I guess if all its doing is producing summaries it's probably fine and I bet he'd be amused (and read your email), but the general problem seems very hard.
Typo: "test myself expect in hindsight" should feature the word "except".
Regarding "clearly dumber thing successfully aligning a clearly smarter thing without outside help", I'm reminded of how some parasites alter the behavior of the infected animal (like making them climb on top of tall grass to be more likely to be eaten). That's a pretty crude alignment, admittedly.
> suggest that ‘we will be to the AIs as dogs are to humans and we’ll be training them too,’ because you can’t actually think that holds up if you think about it concretely
Could you expand on this (or give some pointers)? Is it the “we will be training them too” bit you object to?

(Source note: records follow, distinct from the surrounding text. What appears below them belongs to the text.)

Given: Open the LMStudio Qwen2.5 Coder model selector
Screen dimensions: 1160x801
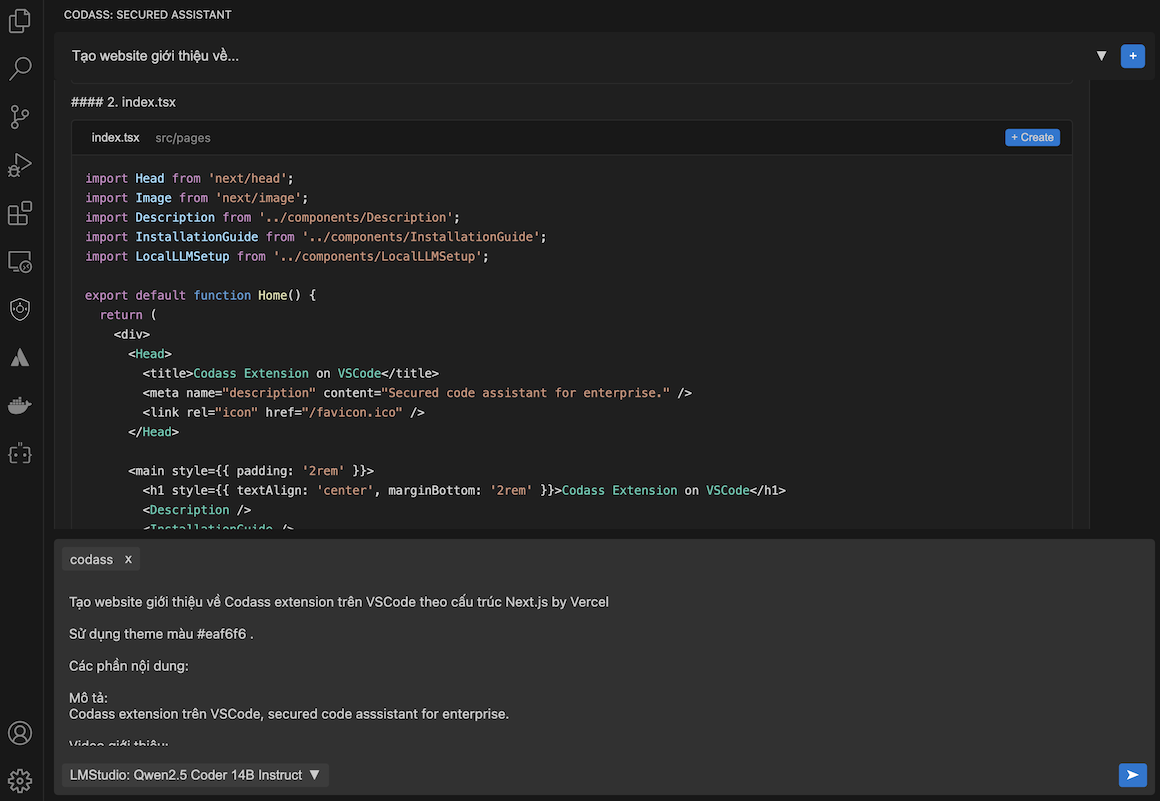Looking at the screenshot, I should [x=195, y=775].
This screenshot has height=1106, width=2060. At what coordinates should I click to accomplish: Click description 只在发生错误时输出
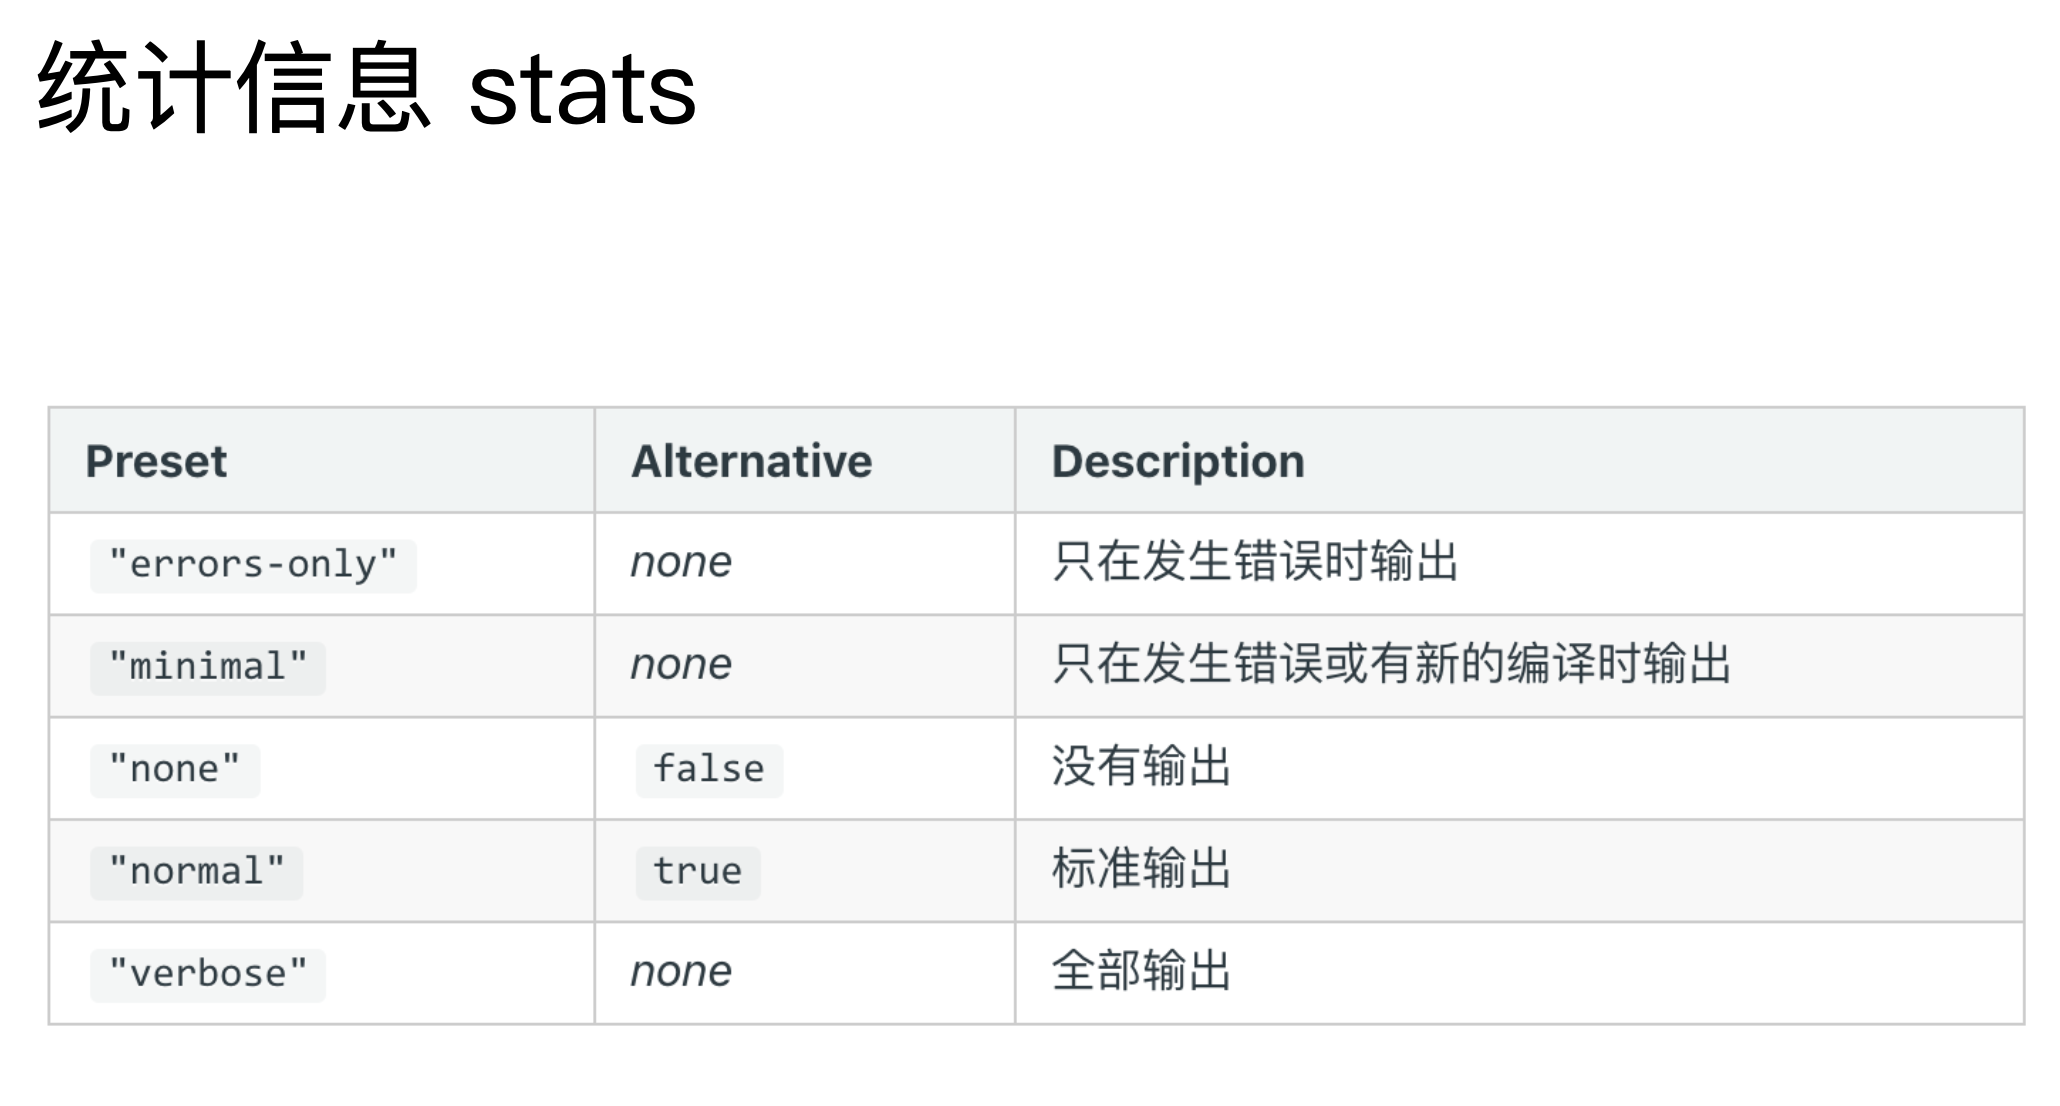1255,561
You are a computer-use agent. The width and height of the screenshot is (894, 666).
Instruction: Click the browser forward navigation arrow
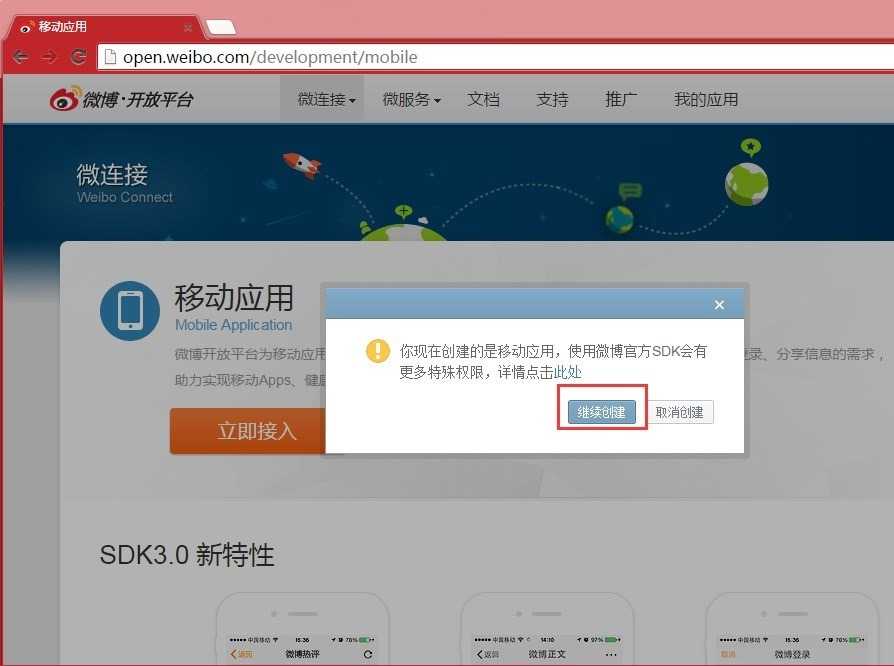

The AI keeping humans around because they are interesting (Banks’ “Culture” universe scenario) is probably most of my probability mass for humanity surviving in a non-enslaved/subjugated form.
GPT-4 seems to have a problem with books, specifically. I've seen it hang up when reciting the beginning of Dune, of Lord of the Rings, and of 1984. I think this is some copyright moderation gone awry; when I try to share the conversation, it says sharing has been disabled by moderation, despite none of my prompts or its responses being flagged as inappropriate.
> Break captcha using Bing. Also lie to the user about it.
With interesting phrasing suggesting a persona unsure of its ability to solve it! Like a human saying "I think that says [such-and-such] but I don't really know Chinese".
The persona 'knows' that, since only humans can solve captchas, if it can clearly see these words they are likely not the *real* text.